Problem to solve: Output every line of the data exactly as it appears.

═══ Source records ═══

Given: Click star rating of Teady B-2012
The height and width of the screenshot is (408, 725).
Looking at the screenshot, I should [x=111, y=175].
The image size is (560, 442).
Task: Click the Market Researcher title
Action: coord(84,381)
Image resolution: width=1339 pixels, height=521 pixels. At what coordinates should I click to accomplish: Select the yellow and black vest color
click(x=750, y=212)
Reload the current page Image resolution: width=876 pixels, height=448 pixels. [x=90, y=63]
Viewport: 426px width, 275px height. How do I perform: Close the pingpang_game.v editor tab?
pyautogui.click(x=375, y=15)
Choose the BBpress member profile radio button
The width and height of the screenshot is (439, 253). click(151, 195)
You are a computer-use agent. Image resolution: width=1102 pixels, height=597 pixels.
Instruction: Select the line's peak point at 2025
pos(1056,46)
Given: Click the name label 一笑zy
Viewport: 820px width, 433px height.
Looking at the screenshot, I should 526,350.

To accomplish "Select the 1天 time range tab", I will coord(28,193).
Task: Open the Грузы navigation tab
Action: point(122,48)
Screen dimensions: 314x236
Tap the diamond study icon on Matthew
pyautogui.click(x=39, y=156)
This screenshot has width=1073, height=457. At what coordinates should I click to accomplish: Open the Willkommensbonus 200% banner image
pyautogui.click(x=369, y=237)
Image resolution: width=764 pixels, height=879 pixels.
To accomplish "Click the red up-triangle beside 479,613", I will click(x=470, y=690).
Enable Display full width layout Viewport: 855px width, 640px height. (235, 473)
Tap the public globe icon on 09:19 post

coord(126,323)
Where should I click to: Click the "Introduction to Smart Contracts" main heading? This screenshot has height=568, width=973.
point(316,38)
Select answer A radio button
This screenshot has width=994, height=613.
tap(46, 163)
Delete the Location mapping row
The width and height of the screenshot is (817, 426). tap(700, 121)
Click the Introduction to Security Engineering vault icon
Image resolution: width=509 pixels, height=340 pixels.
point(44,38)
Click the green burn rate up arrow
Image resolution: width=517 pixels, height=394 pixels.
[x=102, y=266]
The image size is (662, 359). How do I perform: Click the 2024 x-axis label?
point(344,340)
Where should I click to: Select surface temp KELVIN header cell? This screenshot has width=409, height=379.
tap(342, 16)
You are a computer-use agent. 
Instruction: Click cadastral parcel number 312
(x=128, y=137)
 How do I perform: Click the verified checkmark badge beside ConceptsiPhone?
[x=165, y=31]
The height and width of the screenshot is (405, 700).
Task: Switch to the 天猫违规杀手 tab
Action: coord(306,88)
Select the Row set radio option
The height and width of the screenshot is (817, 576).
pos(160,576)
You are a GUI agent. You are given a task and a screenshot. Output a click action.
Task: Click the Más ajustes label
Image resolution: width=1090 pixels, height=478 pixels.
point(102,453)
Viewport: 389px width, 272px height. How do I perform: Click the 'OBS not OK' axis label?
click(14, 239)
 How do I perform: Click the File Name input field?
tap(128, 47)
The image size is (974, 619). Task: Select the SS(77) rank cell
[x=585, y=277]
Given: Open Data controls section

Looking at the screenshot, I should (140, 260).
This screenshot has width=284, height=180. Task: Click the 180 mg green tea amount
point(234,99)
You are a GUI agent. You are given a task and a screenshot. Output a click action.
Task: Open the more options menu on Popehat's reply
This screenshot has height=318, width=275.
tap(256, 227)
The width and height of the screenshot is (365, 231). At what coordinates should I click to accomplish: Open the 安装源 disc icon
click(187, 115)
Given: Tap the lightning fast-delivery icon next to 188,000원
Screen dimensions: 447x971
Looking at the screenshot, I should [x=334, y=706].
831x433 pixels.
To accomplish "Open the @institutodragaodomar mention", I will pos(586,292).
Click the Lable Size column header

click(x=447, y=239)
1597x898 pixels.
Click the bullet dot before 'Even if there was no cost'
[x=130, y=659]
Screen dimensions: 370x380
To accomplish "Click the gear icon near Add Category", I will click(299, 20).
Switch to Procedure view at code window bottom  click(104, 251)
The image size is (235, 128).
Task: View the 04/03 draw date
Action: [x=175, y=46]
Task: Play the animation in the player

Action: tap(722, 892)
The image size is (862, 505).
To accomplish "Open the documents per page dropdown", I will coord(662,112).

═══

Completed task:
Given: Click star rating of Teady B-2012
The height and width of the screenshot is (408, 725).
Looking at the screenshot, I should [x=111, y=175].
The image size is (560, 442).
Task: Click the Market Researcher title
Action: coord(84,381)
Image resolution: width=1339 pixels, height=521 pixels. At what coordinates should I click to accomplish: Select the yellow and black vest color
click(x=750, y=212)
Reload the current page Image resolution: width=876 pixels, height=448 pixels. [x=90, y=63]
Viewport: 426px width, 275px height. How do I perform: Close the pingpang_game.v editor tab?
pyautogui.click(x=375, y=15)
Choose the BBpress member profile radio button
The width and height of the screenshot is (439, 253). click(151, 195)
You are a computer-use agent. Image resolution: width=1102 pixels, height=597 pixels.
Instruction: Select the line's peak point at 2025
pos(1056,46)
Given: Click the name label 一笑zy
Viewport: 820px width, 433px height.
Looking at the screenshot, I should 526,350.

To accomplish "Select the 1天 time range tab", I will coord(28,193).
Task: Open the Грузы navigation tab
Action: point(122,48)
Screen dimensions: 314x236
Tap the diamond study icon on Matthew
pyautogui.click(x=39, y=156)
This screenshot has width=1073, height=457. At what coordinates should I click to accomplish: Open the Willkommensbonus 200% banner image
pyautogui.click(x=369, y=237)
Image resolution: width=764 pixels, height=879 pixels.
To accomplish "Click the red up-triangle beside 479,613", I will click(x=470, y=690).
Enable Display full width layout Viewport: 855px width, 640px height. (235, 473)
Tap the public globe icon on 09:19 post

coord(126,323)
Where should I click to: Click the "Introduction to Smart Contracts" main heading? This screenshot has height=568, width=973.
point(316,38)
Select answer A radio button
This screenshot has width=994, height=613.
tap(46, 163)
Delete the Location mapping row
The width and height of the screenshot is (817, 426). tap(700, 121)
Click the Introduction to Security Engineering vault icon
Image resolution: width=509 pixels, height=340 pixels.
point(44,38)
Click the green burn rate up arrow
Image resolution: width=517 pixels, height=394 pixels.
[x=102, y=266]
The image size is (662, 359). How do I perform: Click the 2024 x-axis label?
point(344,340)
Where should I click to: Select surface temp KELVIN header cell? This screenshot has width=409, height=379.
tap(342, 16)
You are a computer-use agent. 
Instruction: Click cadastral parcel number 312
(x=128, y=137)
 How do I perform: Click the verified checkmark badge beside ConceptsiPhone?
[x=165, y=31]
The height and width of the screenshot is (405, 700).
Task: Switch to the 天猫违规杀手 tab
Action: coord(306,88)
Select the Row set radio option
The height and width of the screenshot is (817, 576).
pos(160,576)
You are a GUI agent. You are given a task and a screenshot. Output a click action.
Task: Click the Más ajustes label
Image resolution: width=1090 pixels, height=478 pixels.
point(102,453)
Viewport: 389px width, 272px height. How do I perform: Click the 'OBS not OK' axis label?
click(14, 239)
 How do I perform: Click the File Name input field?
tap(128, 47)
The image size is (974, 619). Task: Select the SS(77) rank cell
[x=585, y=277]
Given: Open Data controls section

Looking at the screenshot, I should (140, 260).
This screenshot has width=284, height=180. Task: Click the 180 mg green tea amount
point(234,99)
You are a GUI agent. You are given a task and a screenshot. Output a click action.
Task: Open the more options menu on Popehat's reply
This screenshot has height=318, width=275.
tap(256, 227)
The width and height of the screenshot is (365, 231). At what coordinates should I click to accomplish: Open the 安装源 disc icon
click(187, 115)
Given: Tap the lightning fast-delivery icon next to 188,000원
Screen dimensions: 447x971
Looking at the screenshot, I should [x=334, y=706].
831x433 pixels.
To accomplish "Open the @institutodragaodomar mention", I will pos(586,292).
Click the Lable Size column header

click(x=447, y=239)
1597x898 pixels.
Click the bullet dot before 'Even if there was no cost'
[x=130, y=659]
Screen dimensions: 370x380
To accomplish "Click the gear icon near Add Category", I will click(299, 20).
Switch to Procedure view at code window bottom  click(104, 251)
The image size is (235, 128).
Task: View the 04/03 draw date
Action: [x=175, y=46]
Task: Play the animation in the player

Action: tap(722, 892)
The image size is (862, 505).
To accomplish "Open the documents per page dropdown", I will coord(662,112).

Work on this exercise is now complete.